Since independence, India has followed a development policy based on large-scale creation of infrastructure and industries, all of which required acquisition of land. As it happens, a large part of our natural resources lie in the hilly and forest areas, mostly inhabited by tribals and backward castes – some of the most disadvantaged sections of the population. Following past colonial practice, land has been acquired in exercise of the principle of ‘eminent domain’, which confers upon the government the power to take over private property for public purpose. Thus, involuntary resettlement has been the unintended companion of development. […]
Displacement for marginal communities is a catastrophe: it disrupts an entire way of life. It involves a trauma, which can never be fully compensated in economic terms. This realization, along with the fact that they did not share in the fruits of the sacrifices they were called to make in the name of the nation, increase the sense of alienation of these marginalized victims of land dispossession giving rise to protest movements, holding up the development process, causing destruction to life and property and generally imposing an efficiency cost on the system.
This chapter traces the genesis of one such mass movement in the districts of North Bengal, led by the Kamtapuri People's Party (KPP) demanding a separate state of Kamtapur. The Kamtapuri movement, which has seen a recent upsurge in the Jalpaiguri, Dhupguri, Cooch Bihar, Naxalbari, Fasidewa and other neighbouring districts of North Bengal, is an ultimate outcome of the struggle for power and the associated privileges between the indigenous communities (particularly the Koch/Rajbanshi's) and the Bengali and Marwari immigrants.

→ **TASK ITEM A**: Please translate this sentence from the text on displacement in India into Spanish: "Displacement for marginal communities is a catastrophe: it disrupts an entire way of life."
→ **TASK ITEM B**: Reproduce the text on displacement in India word for word, beginning at the words "This chapter traces" and stopping after "and Marwari immigrants.".

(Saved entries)
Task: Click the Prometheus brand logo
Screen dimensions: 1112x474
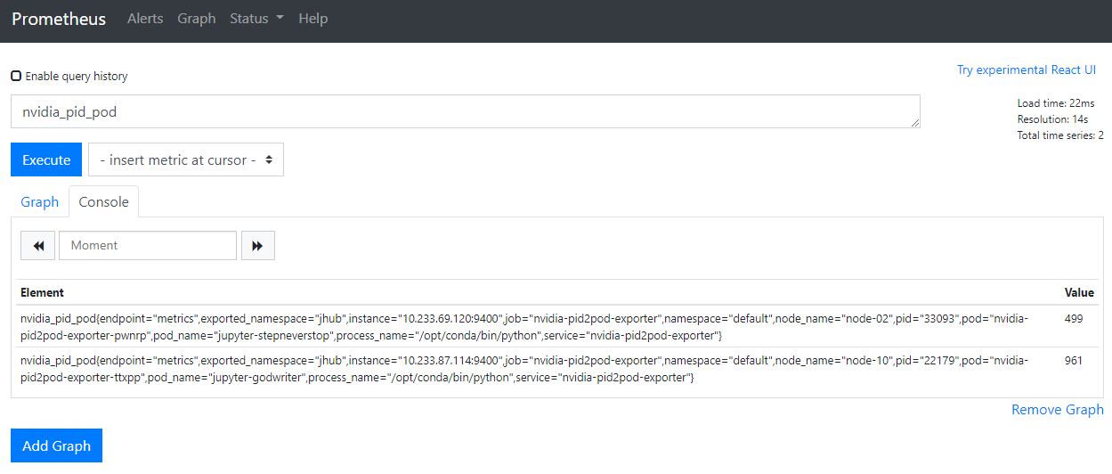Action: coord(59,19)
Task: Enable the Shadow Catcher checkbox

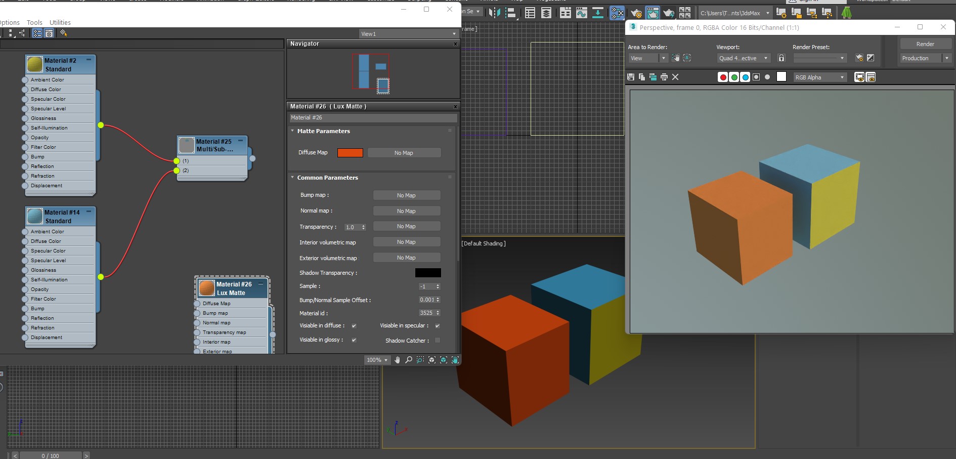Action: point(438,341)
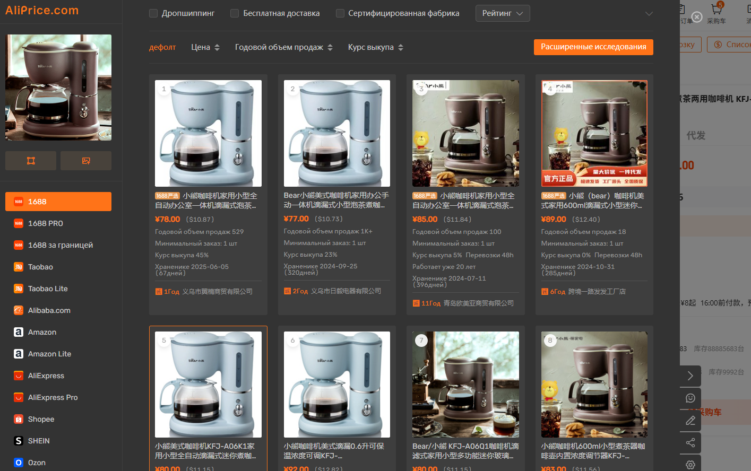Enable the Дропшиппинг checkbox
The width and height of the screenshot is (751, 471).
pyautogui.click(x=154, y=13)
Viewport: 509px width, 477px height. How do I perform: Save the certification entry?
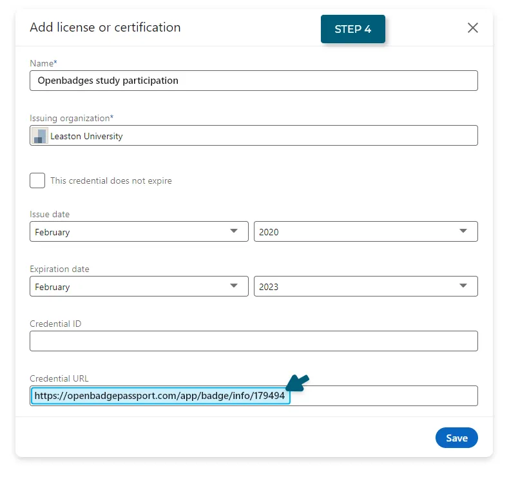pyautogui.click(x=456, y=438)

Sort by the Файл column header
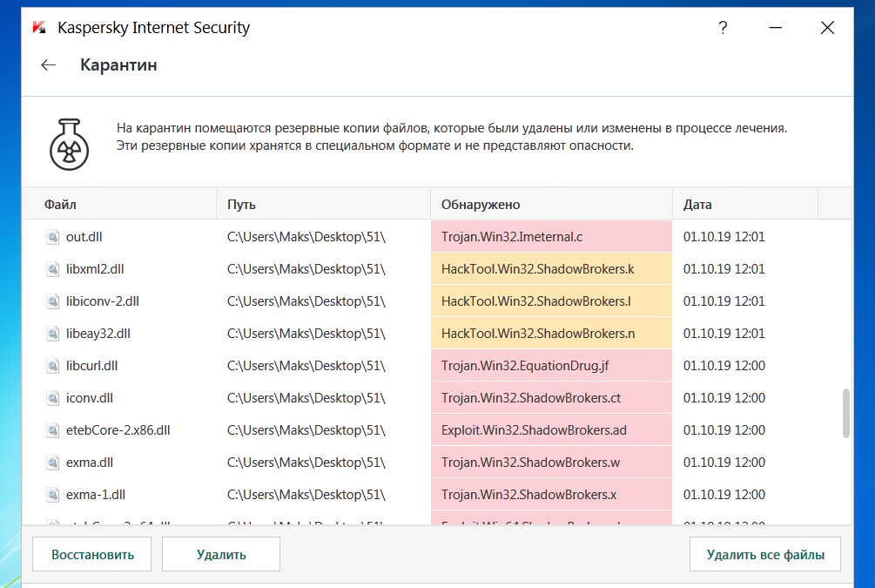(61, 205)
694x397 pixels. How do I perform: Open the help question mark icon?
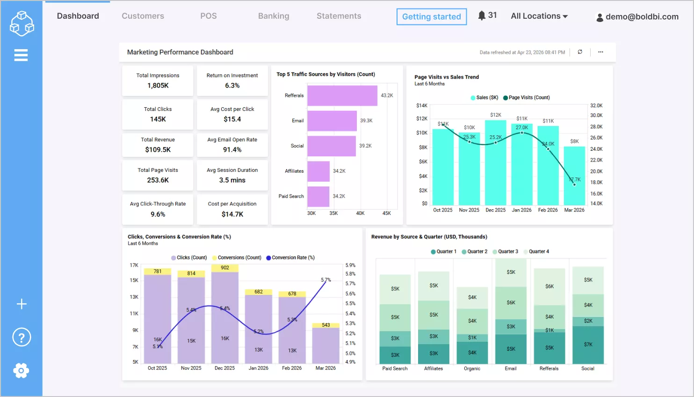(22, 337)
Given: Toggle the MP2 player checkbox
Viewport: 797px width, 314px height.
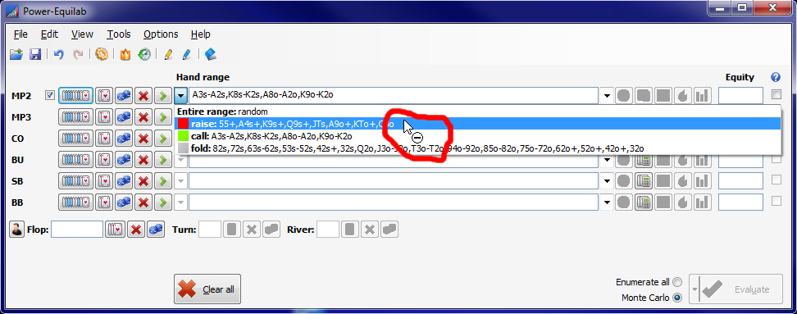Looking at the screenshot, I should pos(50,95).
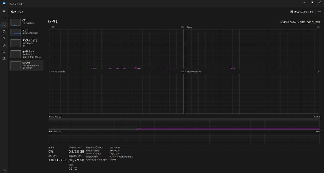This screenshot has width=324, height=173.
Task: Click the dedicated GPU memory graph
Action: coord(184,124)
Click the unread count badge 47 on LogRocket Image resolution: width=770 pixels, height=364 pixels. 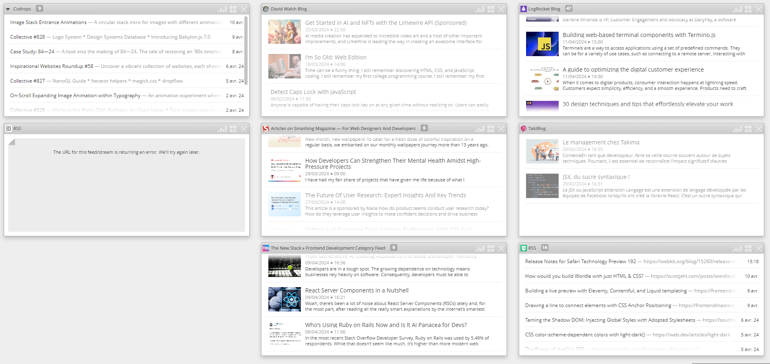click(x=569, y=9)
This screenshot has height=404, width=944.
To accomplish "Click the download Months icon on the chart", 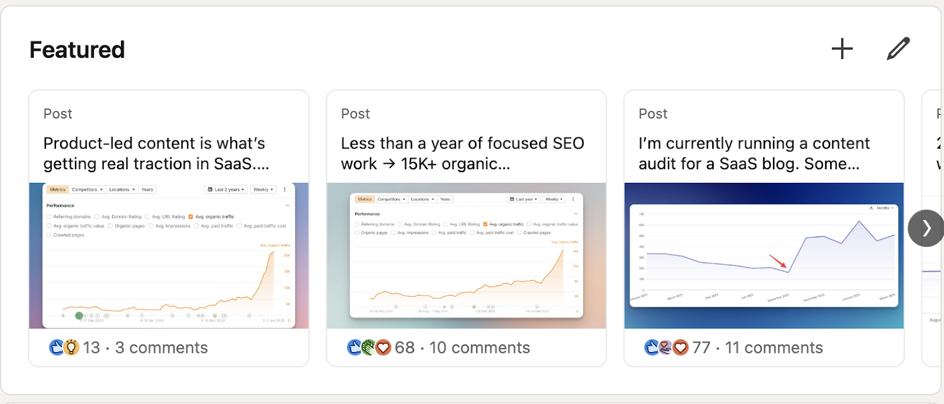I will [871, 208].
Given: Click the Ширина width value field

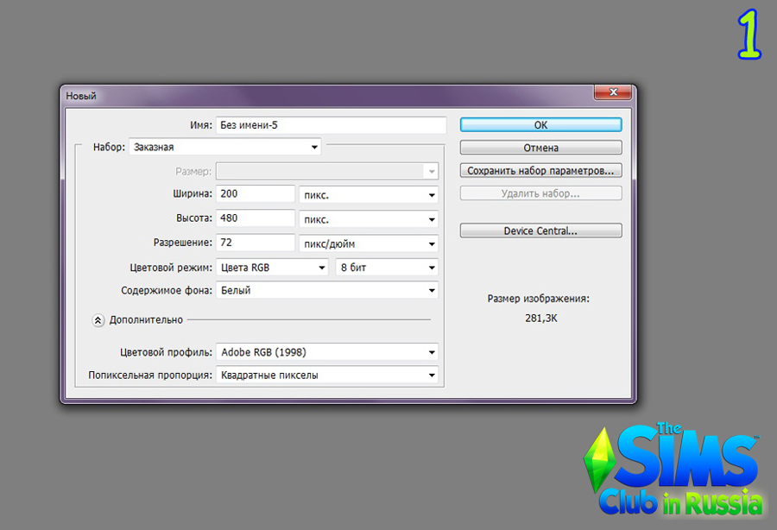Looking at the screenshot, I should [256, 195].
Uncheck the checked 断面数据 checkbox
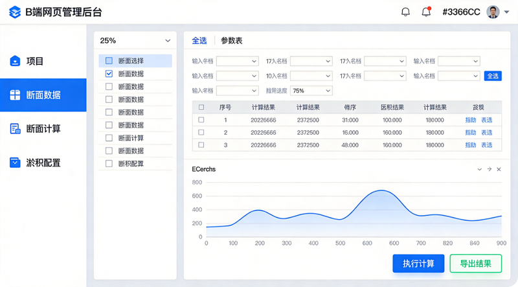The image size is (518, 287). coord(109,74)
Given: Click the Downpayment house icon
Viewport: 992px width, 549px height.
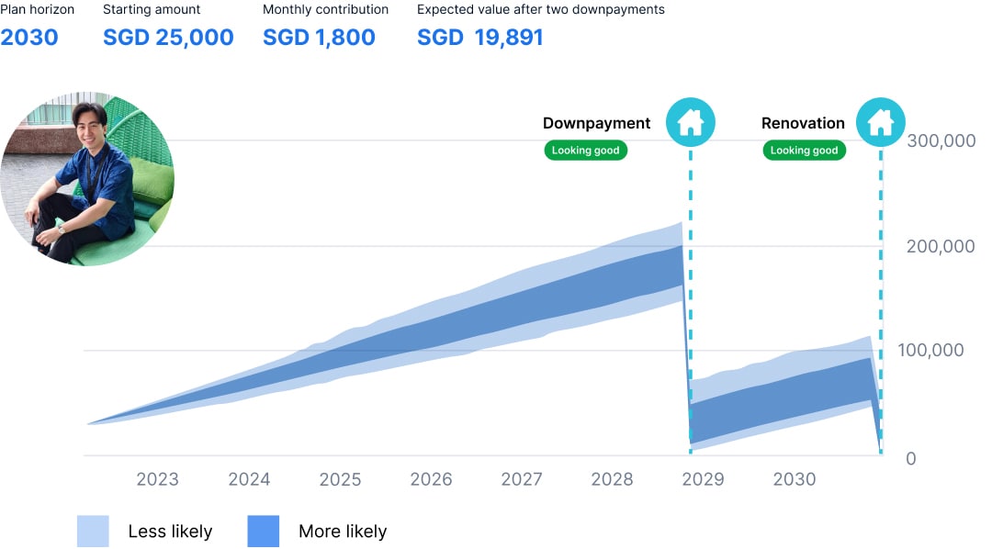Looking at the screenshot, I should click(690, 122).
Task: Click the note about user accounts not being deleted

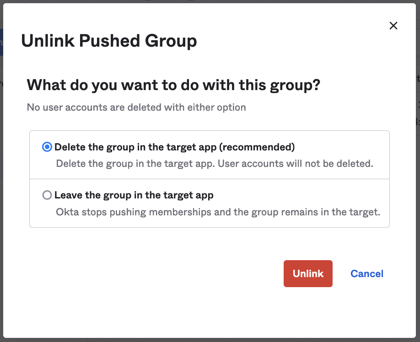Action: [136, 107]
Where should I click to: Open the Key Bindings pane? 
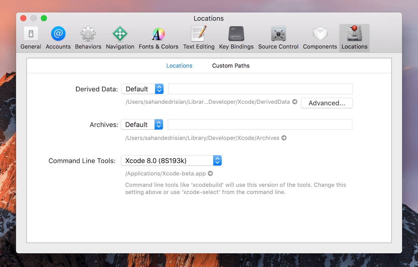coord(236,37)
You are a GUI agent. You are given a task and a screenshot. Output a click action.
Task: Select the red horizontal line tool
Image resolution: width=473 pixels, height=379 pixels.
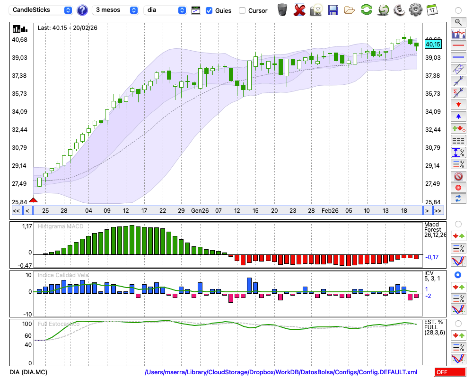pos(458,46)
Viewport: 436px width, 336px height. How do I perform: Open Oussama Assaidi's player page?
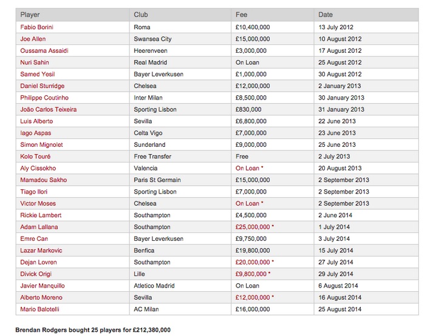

→ **EXPECTED OUTPUT A**: Para las comunidades marginales, el desplazamiento es una catástrofe: trastoca toda una forma de vida.

→ **EXPECTED OUTPUT B**:
This chapter traces the genesis of one such mass movement in the districts of North Bengal, led by the Kamtapuri People's Party (KPP) demanding a separate state of Kamtapur. The Kamtapuri movement, which has seen a recent upsurge in the Jalpaiguri, Dhupguri, Cooch Bihar, Naxalbari, Fasidewa and other neighbouring districts of North Bengal, is an ultimate outcome of the struggle for power and the associated privileges between the indigenous communities (particularly the Koch/Rajbanshi's) and the Bengali and Marwari immigrants.